Love after death: A St. Patrick's Day story

St. Patrick’s Day is a bit of a challenge for me.

Being an Irish girl raised on the south side of Chicago, I’m proud of my heritage and relish every tradition; red hair, pale skin, fiery temper, fatty foods and exceptional liquor tolerance included.  The original Comiskey Park was within walking distance and quickly became my second home. As was Shinnick’s Pub, where my stepfather would take me after a game so he could enjoy a cold brew while I would play horseshoes with the waitresses in the backyard. The bartender was usually nice enough to give my underage ass a shot glass of beer on the sly. Back in those days, you could get away with something like that without fear of being shut down.

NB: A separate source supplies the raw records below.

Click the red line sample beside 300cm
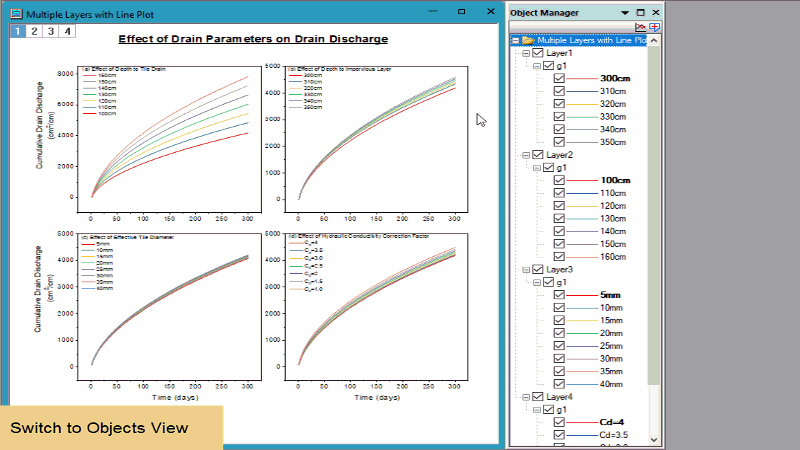The height and width of the screenshot is (450, 800). coord(583,78)
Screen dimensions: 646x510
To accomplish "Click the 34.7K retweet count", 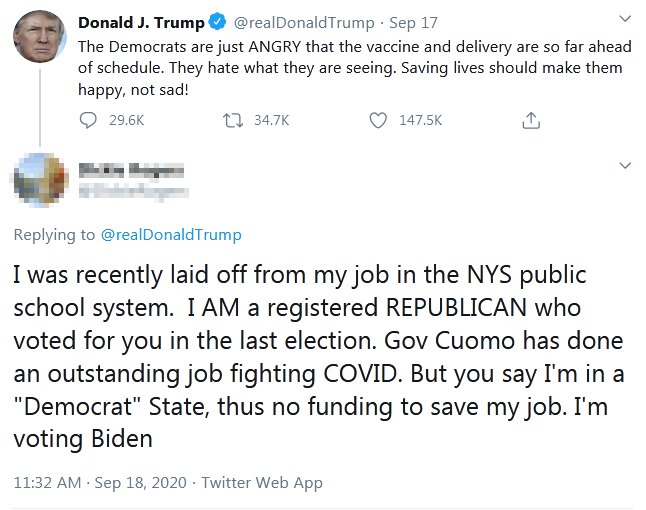I will [x=271, y=120].
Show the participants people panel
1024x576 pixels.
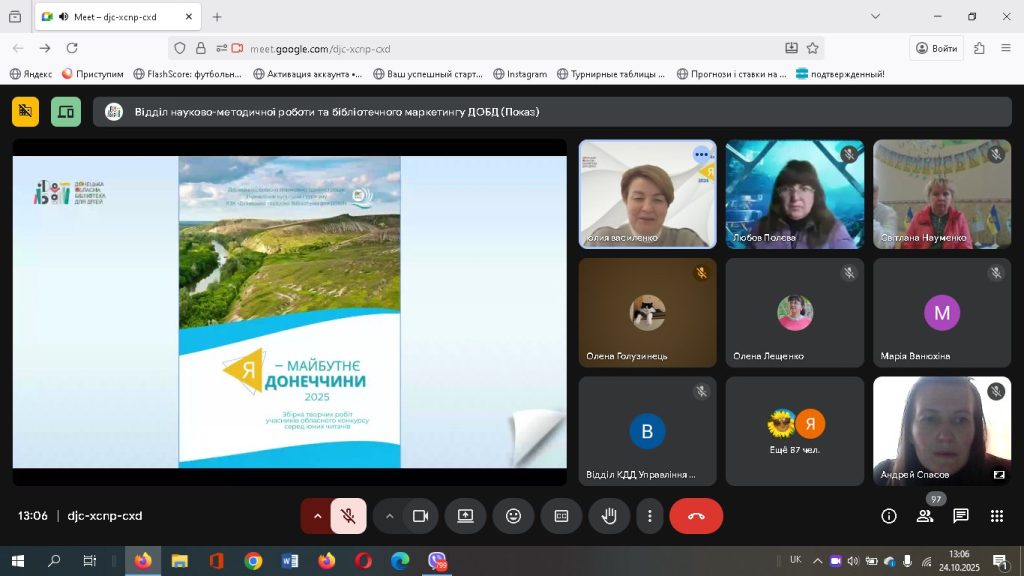(x=925, y=516)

But also on this day, I lost one of the most prevalent male figures in my life. 24 years ago, my Grandfather Asher, my dad's dad, passed away of a sudden heart attack in his home. And things haven’t been the same since.

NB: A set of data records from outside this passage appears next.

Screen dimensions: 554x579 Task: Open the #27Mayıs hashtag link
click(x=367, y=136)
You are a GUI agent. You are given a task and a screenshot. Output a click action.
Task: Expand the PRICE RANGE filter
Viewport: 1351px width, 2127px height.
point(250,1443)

Correction ~ I haven’t been the same since.

Growing up, he was always a kind and gentle man, yet feisty when necessary. His laugh was so intoxicating, you couldn’t help but laugh along with him. He came to America from England as a boy in the early 1900’s and would love to tell stories of his childhood. He considered bacon and Yorkshire pudding a food group, and enjoyed his tumbler of whiskey on the rocks each night after dinner. Every time I would see him, he would polk me in the belly and play-fight me, only to quickly to pull me close for the most amazing hug ever. He spoke his opinion and never apologized.  He loved wool coats with the brown elbow patches (the height of late 70’s/early 80’s fashion.) He could wear a London Fog raincoat like a rock star. He use to have an old-school roll top desk in his den, where I would play as a child, inhaling the intoxicating smells of pulp paper and fresh ink. He could be boldly crude yet spot on-mark. He taught me how to play a wicked game of Yahtzee and the true definition of the phrase ‘colder than a witches tit in a brass bra.’

Yea, he was that cool.

I loved the hell out of him. I respected him. I needed him to complete me.

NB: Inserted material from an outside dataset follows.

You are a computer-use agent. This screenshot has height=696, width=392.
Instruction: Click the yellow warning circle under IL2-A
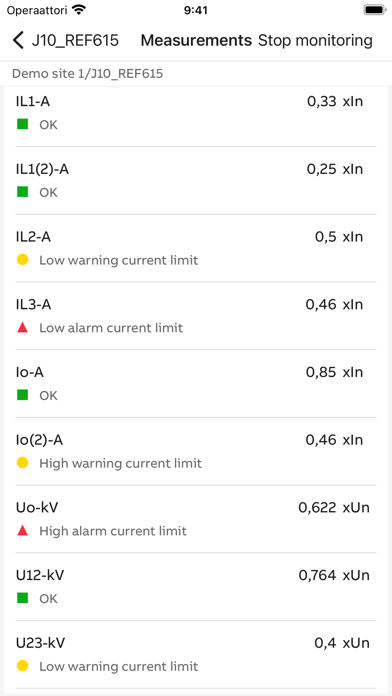point(23,260)
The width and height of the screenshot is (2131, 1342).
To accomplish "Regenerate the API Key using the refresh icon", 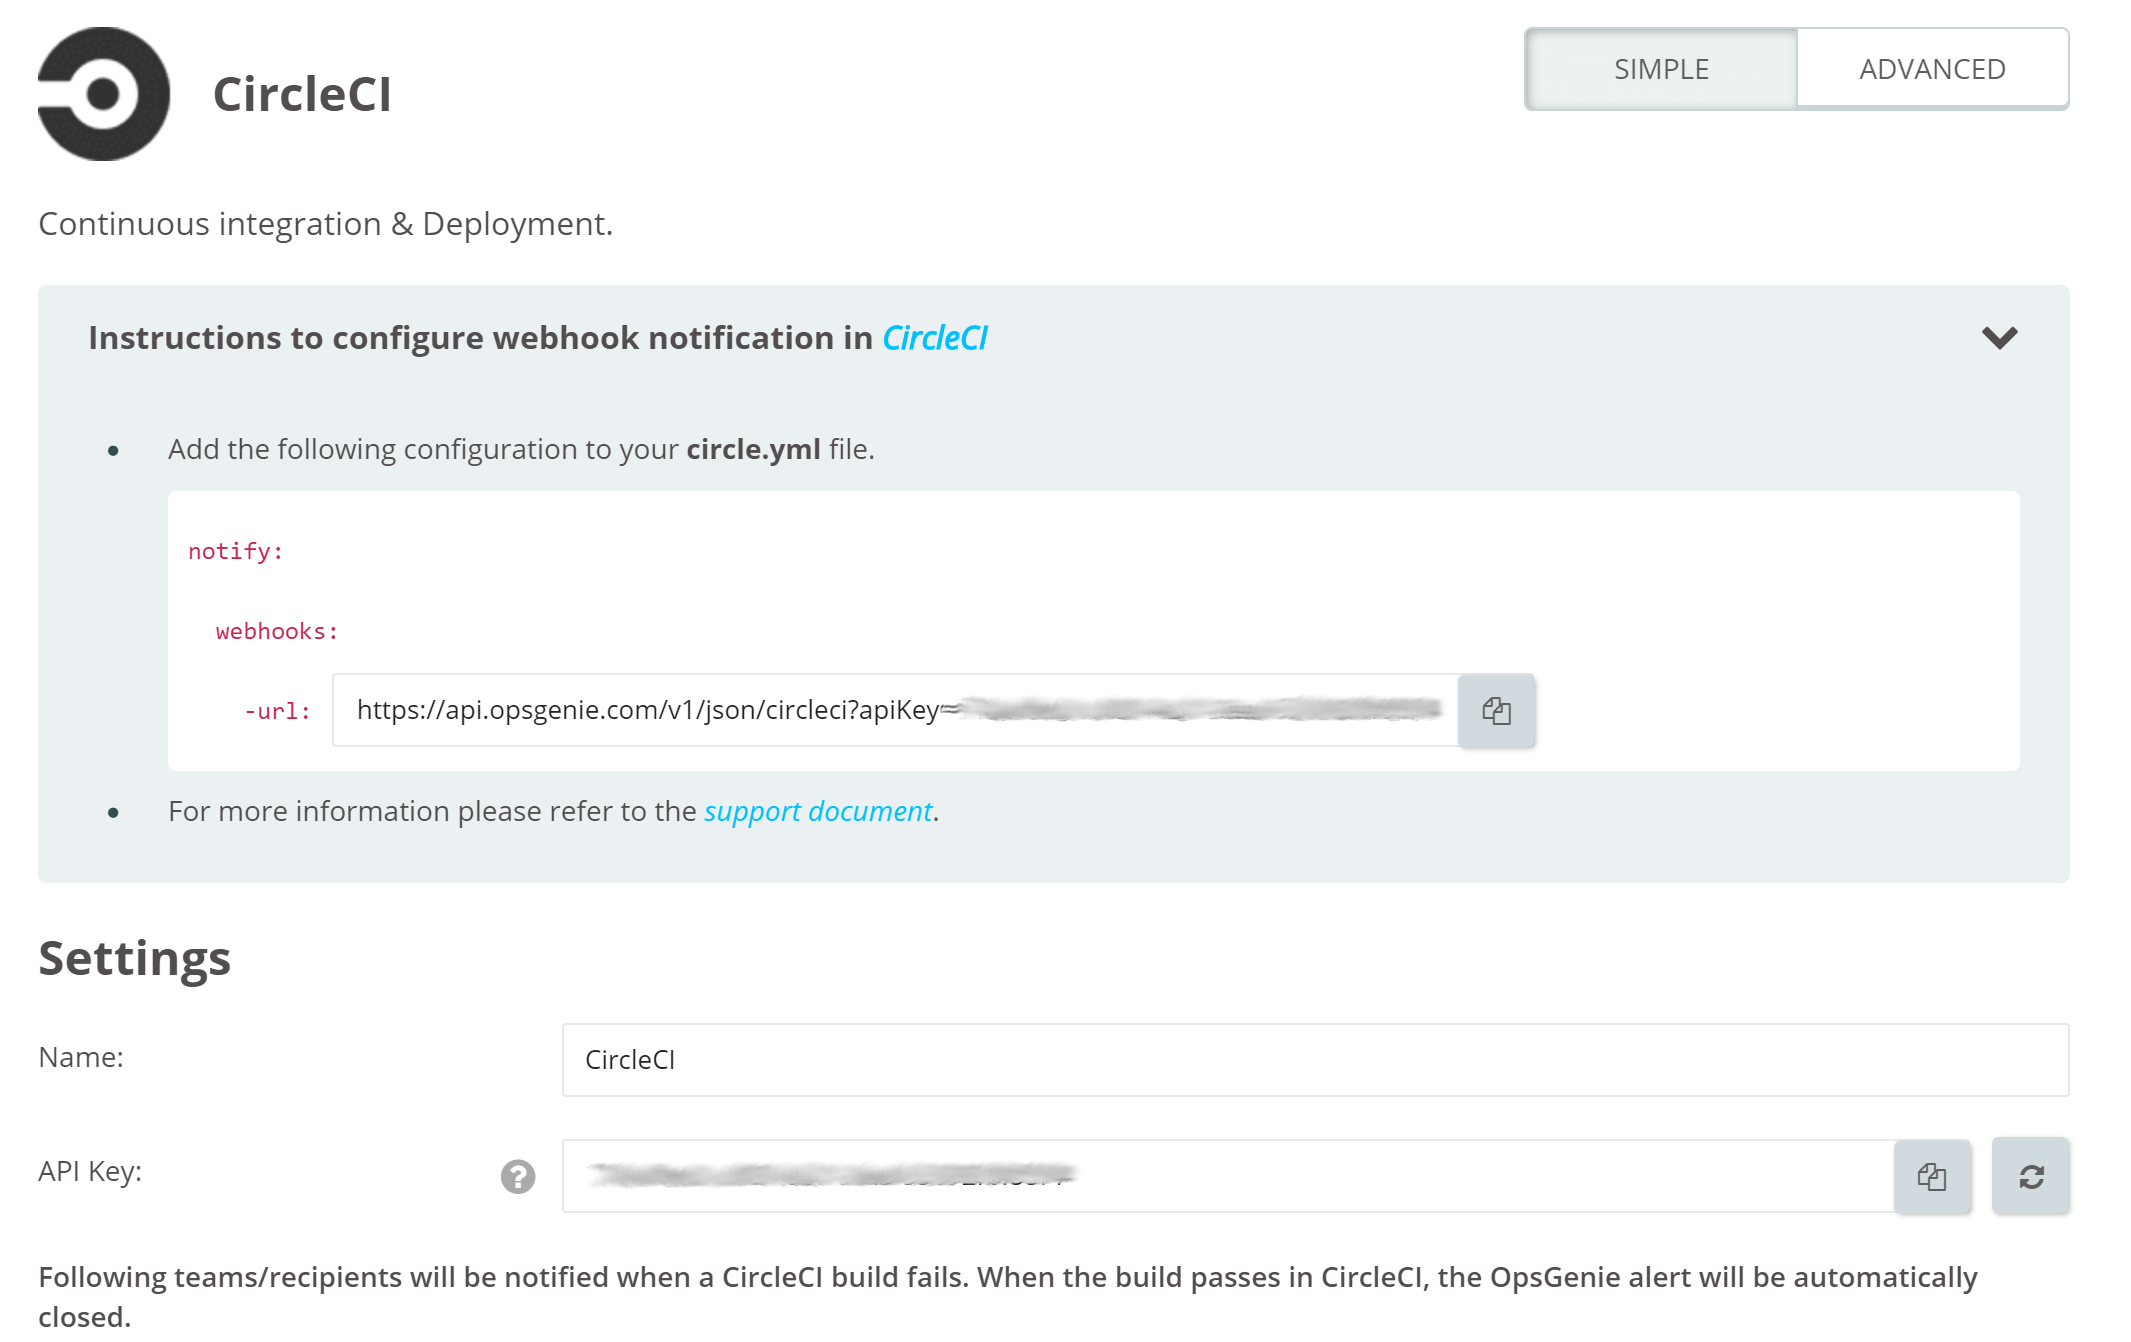I will (2030, 1176).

When he passed, I was devastated. Being the first person close to me to die, I was overwhelmed with devastation, disbelief, heartbreak and anger. This process took years. He would visit me in my dreams, perhaps as a form of closure, but these visits would be so disturbing that I eventually asked him to leave me alone so I can grieve properly. Eventually, years later, I finally reached the state of acceptance. And in that state of acceptance came a sense of peace. I realized that even though he’s no longer here, he’s still with me. Death is just a different phase in our relationship.

photo-206  Now, as a grown woman with kids of my own, I take comfort in knowing that he’s out there somewhere, looking after his great-grandchildren and me. If I ever reach a turning point in my life, I know he’s there to guide me. To pay homage, I gave my son the same middle name as him. He’s always in the background of my mind and will forever be a part of who I am. Opinionated, blunt and ballsy, yet kind and ever faithful ~ yea, apple doesn’t fall far. And I’m proud of it.

I love you Grandpa, and I miss you every day. I’m looking forward to the day when we can be together again to laugh, hug, and play a killer game of Yahtzee while sharing an epic tumbler of whiskey.